The Home: un discreto film nel filone delle case di riposo horror



Max, un giovane artista di graffiti, sorpreso a dipingere il muro di una proprietà privata, senza alcuna autorizzazione, viene mandato a svolgere i servizi sociali in una casa di risposo, che però nasconde un mistero nel suo quarto piano. Le premesse di "The Home" (2025) non sono certamente le più originali, ma il film di Jack Demonaco riesce ad avvolgere in una situazione di tensione, giocando anche sulla dimensione onirica. 

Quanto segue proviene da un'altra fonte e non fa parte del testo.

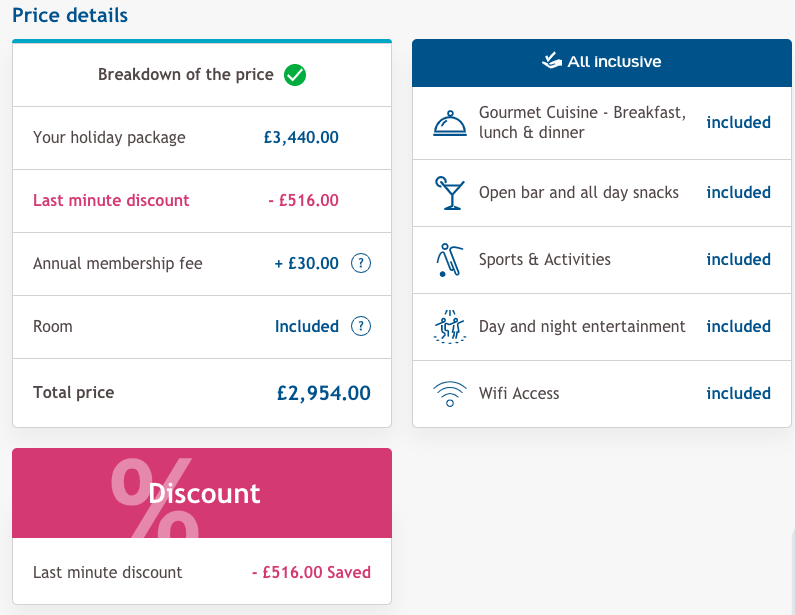Open the Room info question mark
The height and width of the screenshot is (615, 795).
pos(361,326)
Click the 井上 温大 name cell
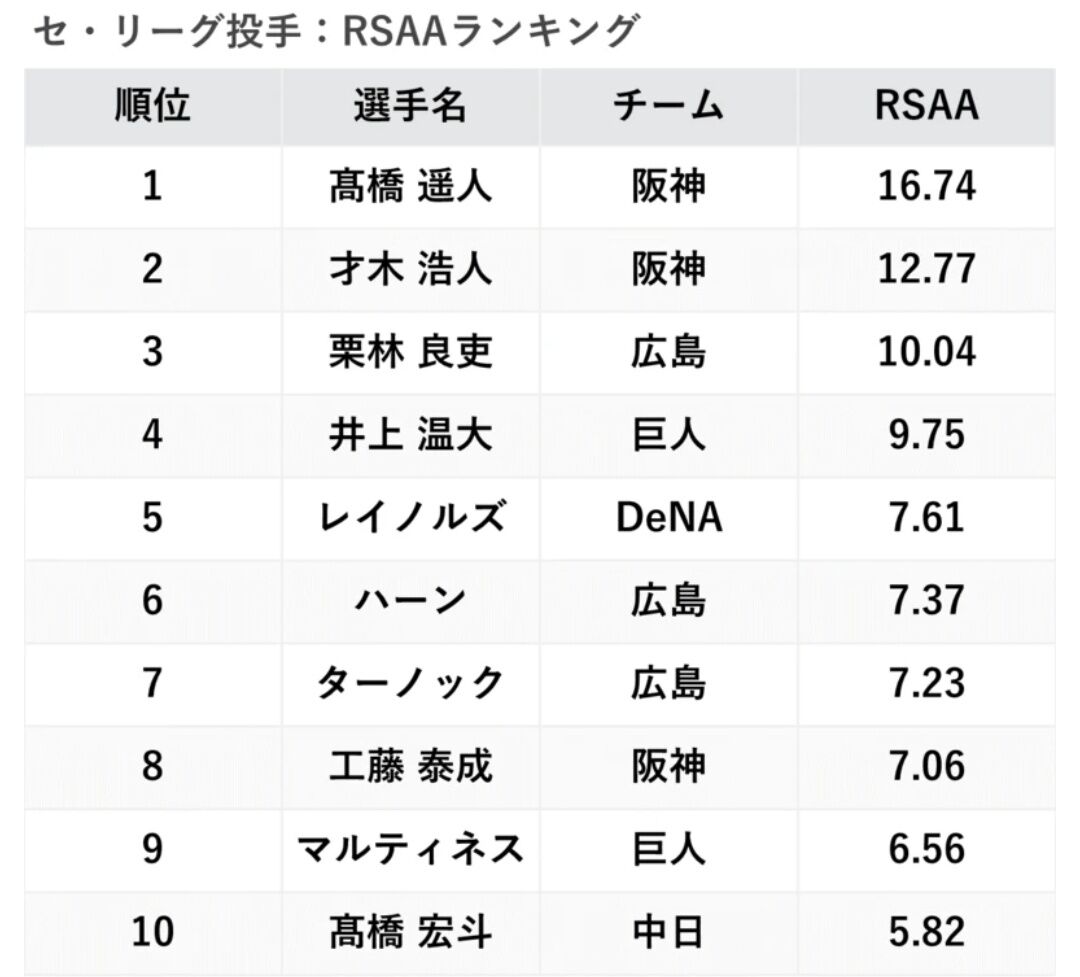1080x977 pixels. tap(411, 435)
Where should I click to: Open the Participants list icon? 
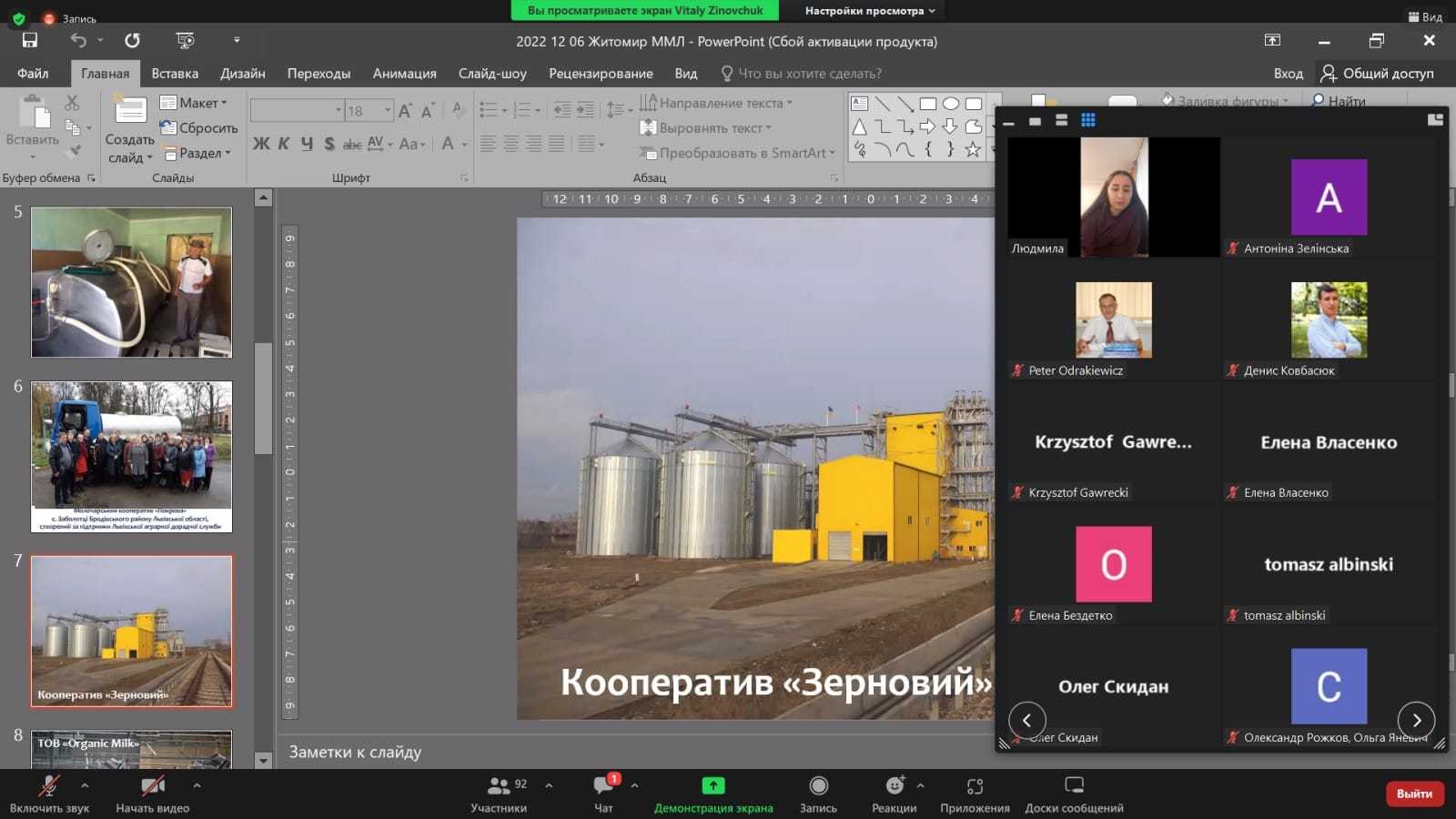click(499, 786)
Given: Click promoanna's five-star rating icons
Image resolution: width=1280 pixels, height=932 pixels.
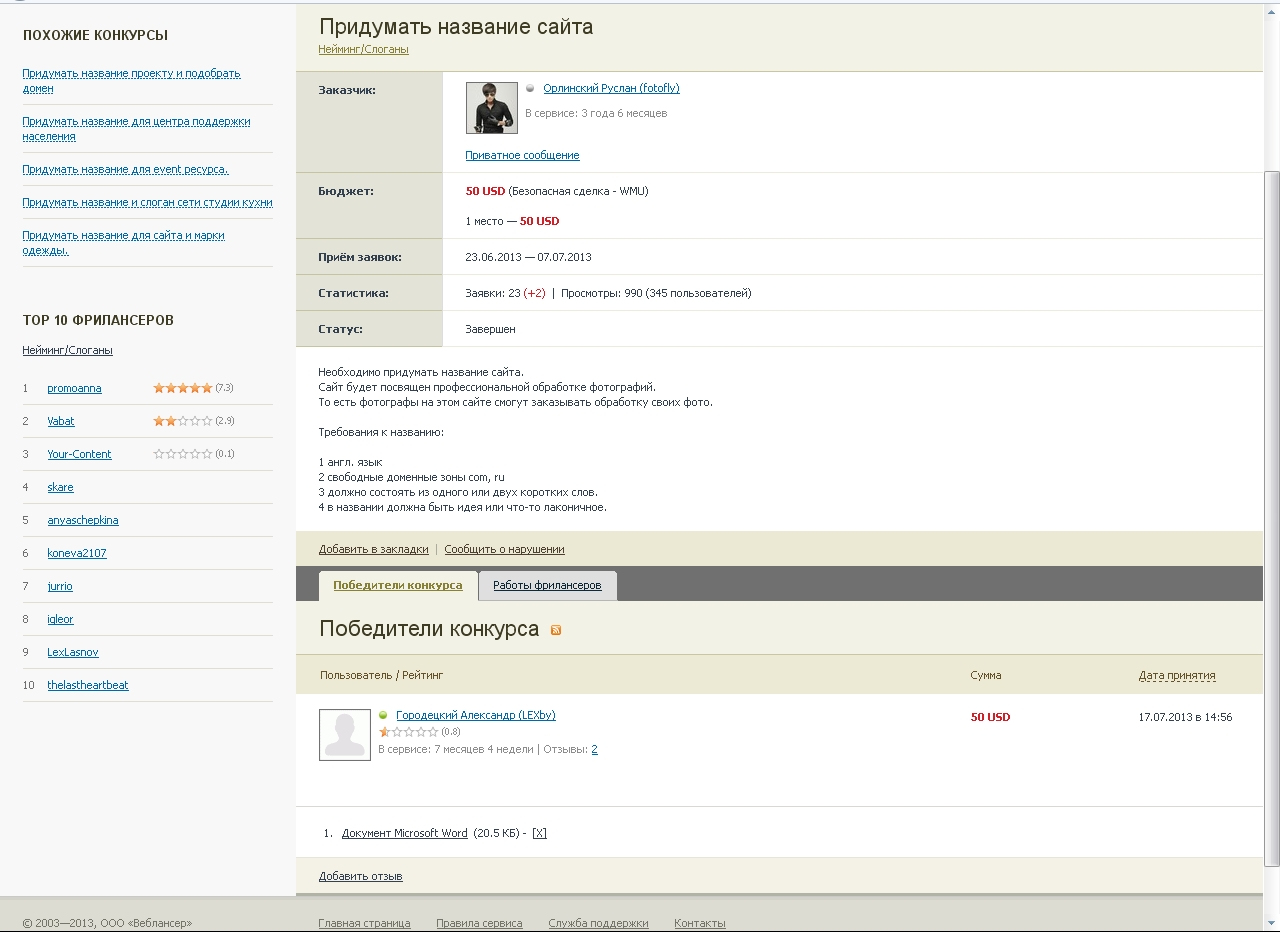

Certamente "The Home" presenta tanti, forse troppi cliché: un direttore della casa di riposo dall'inquietante normalità, sottoposti che sanno e non vogliono far sapere, un paio di ospiti con cui Max, interpretato da un bravo Pete Davidson, legherà e per i quali soffrirà, e naturalmente il monito rivolto a lui di ignorare assolutamente il quarto piano, monito che sarà ovviamente disdetto, perché in questo genere di pellicole il protagonista è attratto fatalmente dal mistero e invece di tenersi alla larga dai guai, ci si tuffa a capofitto. È vero che quanto succede a uno degli anziani, in una scena di grande impatto a metà tra la pit fatality del videogioco Mortal Kombat e Midsommar, costituisca una spinta ulteriore a investigare. Fatto sta che "The Home" carbura lentamente, regalando qualche brivido e un po' di tensione, anche se l'elemento che più mi ha colpito è il disegno stracciato e comunque incorniciato, appeso a un muro della camera di Norma, una delle ospiti della struttura. Il disegno era del figlio, lui l'aveva stracciato dopo un litigio, poi era morto: e lei ne custodiva così il ricordo. In un horror è male emozionarsi più per un aspetto introspettivo e psicologico, che per gli spaventi? Chissà. Il fatto che Max decida di completare il disegno - ovviamente sfruttando il suo talento artistico - è un dettaglio carino, ma soprattutto è la conferma per lo spettatore di tifare per il protagonista.

Poi si arriva al turning point del film, che non svelo. Non so se l'idea sia originale, ma è certamente bizzarra. Piuttosto mi sembrano un po' forzati certi collegamenti. Ad ogni modo l'ultima parte di "The Home" è un'accelerazione vigorosa, con il giusto livello di splatter, che è dosato alle giuste proporzioni. Buona anche la scelta di non regalare inutili colpi di scena dell'ultimo secondo: mi piace, il concetto di "purificazione" finale. E Pete Davidson, come detto, assolve al compito con bravura. Film non certamente perfetto, ma credo un po' sottovalutato.